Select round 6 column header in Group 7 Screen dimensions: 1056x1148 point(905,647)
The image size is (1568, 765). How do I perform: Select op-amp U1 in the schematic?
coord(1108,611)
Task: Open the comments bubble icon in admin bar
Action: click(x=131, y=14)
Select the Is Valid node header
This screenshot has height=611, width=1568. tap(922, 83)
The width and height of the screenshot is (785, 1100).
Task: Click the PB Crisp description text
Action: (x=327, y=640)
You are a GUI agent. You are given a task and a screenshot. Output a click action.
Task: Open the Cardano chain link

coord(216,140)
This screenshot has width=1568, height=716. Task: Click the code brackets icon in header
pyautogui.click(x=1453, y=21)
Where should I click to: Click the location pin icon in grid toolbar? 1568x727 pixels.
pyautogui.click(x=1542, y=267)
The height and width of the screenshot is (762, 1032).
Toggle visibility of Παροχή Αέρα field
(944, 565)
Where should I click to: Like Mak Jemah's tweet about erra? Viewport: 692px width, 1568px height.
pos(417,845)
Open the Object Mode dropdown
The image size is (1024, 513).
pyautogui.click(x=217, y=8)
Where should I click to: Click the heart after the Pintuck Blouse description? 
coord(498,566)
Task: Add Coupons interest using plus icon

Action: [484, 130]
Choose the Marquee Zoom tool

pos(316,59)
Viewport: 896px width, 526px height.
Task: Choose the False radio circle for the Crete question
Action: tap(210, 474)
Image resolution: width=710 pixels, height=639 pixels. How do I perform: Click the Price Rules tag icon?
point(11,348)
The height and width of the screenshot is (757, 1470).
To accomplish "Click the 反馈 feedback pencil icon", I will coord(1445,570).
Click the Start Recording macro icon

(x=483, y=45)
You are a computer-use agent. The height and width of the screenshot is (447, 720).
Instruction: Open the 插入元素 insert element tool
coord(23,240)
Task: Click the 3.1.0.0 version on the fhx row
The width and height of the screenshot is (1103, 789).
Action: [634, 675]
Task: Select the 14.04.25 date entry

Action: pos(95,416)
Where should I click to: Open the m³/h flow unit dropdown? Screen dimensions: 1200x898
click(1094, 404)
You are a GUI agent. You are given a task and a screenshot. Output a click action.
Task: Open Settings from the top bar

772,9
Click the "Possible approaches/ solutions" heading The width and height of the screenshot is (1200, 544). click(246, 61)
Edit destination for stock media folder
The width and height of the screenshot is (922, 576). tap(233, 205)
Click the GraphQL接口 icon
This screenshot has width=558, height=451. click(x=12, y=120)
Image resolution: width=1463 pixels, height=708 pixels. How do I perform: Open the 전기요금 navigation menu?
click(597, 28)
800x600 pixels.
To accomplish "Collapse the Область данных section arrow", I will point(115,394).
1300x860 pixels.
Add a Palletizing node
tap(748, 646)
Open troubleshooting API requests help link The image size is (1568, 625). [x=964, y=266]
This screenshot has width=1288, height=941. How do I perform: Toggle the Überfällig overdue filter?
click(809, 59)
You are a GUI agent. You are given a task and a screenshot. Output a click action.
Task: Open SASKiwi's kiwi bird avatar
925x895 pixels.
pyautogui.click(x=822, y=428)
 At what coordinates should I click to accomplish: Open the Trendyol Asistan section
* * * *
» Exercise requirements: Using the data above, count the lines where "will" appears. Reply with the number only.

» Solution for this task: 2